Israel’s foreign minister, Gideon Sa’ar, has claimed that Iranians are poised to topple their government but require “external assistance”.
Speaking to the Times of Israel amid ongoing Israeli strikes on Tehran, Sa’ar said: “Ultimately, we cannot topple the regime, only the Iranian people can.
"At the same time, we must say that without external assistance they have no chance to topple the regime.”
And, while insisting that regime change was not an official war aim, he did say: “We reached the conclusion that an effort must be made to create the conditions that allow for regime change – not by our hands but by the Iranian people.”
His comments followed those of Prime Minister Netanyahu, who called on ordinary Iranians to rise up in an X post on Tuesday, urging them to “create the conditions for [them] to grasp [their] destiny”.
"When the time is right, and that time is fast approaching, we will pass the torch to you," he added.
However, Reuters suggested on Thursday that a “multitude” of US intelligence reports suggest that the regime is unlikely to fall during the war.
Per the news agency, these reports present “consistent analysis that the regime is not in danger” and that it “retains control of the Iranian public”.

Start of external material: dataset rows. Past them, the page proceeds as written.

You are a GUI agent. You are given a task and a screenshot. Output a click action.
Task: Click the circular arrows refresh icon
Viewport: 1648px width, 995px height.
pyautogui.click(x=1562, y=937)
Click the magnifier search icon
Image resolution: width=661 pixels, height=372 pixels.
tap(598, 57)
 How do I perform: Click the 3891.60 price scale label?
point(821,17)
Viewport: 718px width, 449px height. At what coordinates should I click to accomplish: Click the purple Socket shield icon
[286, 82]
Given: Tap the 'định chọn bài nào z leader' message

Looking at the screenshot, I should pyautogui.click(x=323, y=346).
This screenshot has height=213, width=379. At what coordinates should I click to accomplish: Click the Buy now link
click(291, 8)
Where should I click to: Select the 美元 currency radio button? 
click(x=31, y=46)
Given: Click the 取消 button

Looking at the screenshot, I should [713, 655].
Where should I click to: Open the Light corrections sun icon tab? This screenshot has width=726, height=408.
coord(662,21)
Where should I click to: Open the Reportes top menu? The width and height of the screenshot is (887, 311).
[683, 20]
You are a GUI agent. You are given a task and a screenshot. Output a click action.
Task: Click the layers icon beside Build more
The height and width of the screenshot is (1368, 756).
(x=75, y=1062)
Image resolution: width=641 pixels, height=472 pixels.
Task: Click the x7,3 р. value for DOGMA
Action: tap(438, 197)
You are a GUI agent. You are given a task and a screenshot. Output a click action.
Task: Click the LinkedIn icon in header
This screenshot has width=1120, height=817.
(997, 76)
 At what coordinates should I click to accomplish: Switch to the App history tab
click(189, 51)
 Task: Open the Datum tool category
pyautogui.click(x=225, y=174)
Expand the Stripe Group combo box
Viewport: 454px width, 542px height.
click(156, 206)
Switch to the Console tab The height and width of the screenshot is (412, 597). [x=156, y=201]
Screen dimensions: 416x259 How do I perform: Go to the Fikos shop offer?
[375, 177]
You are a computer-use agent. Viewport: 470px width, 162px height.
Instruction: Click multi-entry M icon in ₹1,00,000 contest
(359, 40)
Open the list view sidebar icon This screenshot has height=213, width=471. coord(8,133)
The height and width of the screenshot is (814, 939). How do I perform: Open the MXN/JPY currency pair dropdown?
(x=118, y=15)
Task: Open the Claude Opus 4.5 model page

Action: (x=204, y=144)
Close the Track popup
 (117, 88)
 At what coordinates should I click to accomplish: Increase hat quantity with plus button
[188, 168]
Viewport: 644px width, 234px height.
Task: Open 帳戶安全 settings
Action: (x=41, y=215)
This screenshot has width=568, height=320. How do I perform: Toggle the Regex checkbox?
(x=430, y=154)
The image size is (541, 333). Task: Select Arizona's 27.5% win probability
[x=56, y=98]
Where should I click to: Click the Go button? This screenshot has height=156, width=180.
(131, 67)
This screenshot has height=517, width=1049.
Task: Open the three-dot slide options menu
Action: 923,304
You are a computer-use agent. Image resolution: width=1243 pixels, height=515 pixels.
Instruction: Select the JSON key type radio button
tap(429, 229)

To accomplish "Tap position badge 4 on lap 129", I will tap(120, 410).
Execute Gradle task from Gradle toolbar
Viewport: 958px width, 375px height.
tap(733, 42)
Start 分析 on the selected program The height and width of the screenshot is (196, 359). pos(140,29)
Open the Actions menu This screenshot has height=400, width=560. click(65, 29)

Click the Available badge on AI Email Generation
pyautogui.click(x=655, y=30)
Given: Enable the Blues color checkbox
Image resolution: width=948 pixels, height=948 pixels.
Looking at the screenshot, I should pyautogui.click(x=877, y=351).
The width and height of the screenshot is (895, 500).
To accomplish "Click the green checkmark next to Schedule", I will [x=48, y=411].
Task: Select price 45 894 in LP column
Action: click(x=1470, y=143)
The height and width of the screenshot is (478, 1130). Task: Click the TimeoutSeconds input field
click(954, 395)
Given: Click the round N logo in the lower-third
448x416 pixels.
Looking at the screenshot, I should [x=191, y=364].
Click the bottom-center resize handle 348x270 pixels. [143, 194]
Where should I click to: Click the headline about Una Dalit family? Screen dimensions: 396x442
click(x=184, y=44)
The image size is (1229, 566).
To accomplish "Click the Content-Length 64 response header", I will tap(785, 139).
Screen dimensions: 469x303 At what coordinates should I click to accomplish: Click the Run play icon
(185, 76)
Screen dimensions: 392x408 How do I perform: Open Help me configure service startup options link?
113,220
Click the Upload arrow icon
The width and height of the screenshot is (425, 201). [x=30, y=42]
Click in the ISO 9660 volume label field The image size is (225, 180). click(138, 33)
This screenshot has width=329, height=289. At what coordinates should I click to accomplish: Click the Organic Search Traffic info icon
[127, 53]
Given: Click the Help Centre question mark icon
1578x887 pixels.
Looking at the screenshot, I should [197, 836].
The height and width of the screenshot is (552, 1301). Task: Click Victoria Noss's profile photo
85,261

It comes after the New York Times, citing Iranian and Israeli officials, reported that Iran’s new supreme leader, Mojtaba Khamenei, suffered a severe injury to his leg in the opening week of the war.
This was apparently confirmed by Iranian state media, which, in announcing Khamenei’s appointment to succeed his father, Ayatollah Ali Khamenei, who was killed in an Israeli strike last week, described the 56-year-old as “janbaz”, a Farsi term for soldiers injured in war.
Khamenei’s appointment was confirmed by the Assembly of Experts - a selection panel made up of 88 senior clerics - on Sunday evening.
In ideological terms, Kasra Aarabi, director of IRGC research at United Against Nuclear Iran, has described Mojtaba as "like his father - only on steroids". Having joined the Islamic Revolutionary Guard Corps (IRGC), the notorious paramilitary group responsible for enforcing Islamic rule under the regime, at 17, he fought in the Habib bin Muzahir Battalion.
After his military service, he went on to study as a cleric at the "deeply conservative" Qom Shia Seminary, before joining the Office of the Supreme Leader.
But he retained close links with the IRGC and, in 2009, he assumed command of the Basij, one of its five branches.
In this role he was widely blamed for the brutal suppression of protests against the outcome of the 2009 presidential elections after opposition parties claimed the vote had been rigged.
Likewise, according to a leaked IRGC report seen by Aarabi, Mojtaba played a "crucial role in commanding the violent suppression of Iranian civilians in the recent anti-regime protests", which left at least 7,000 people dead.
Following his father’s death, he was believed to be the IRGC’s preferred candidate, despite his father reportedly asking for him to be removed from the running as he felt a system of hereditary succession was too similar to the monarchy that ruled Iran prior to the revolution.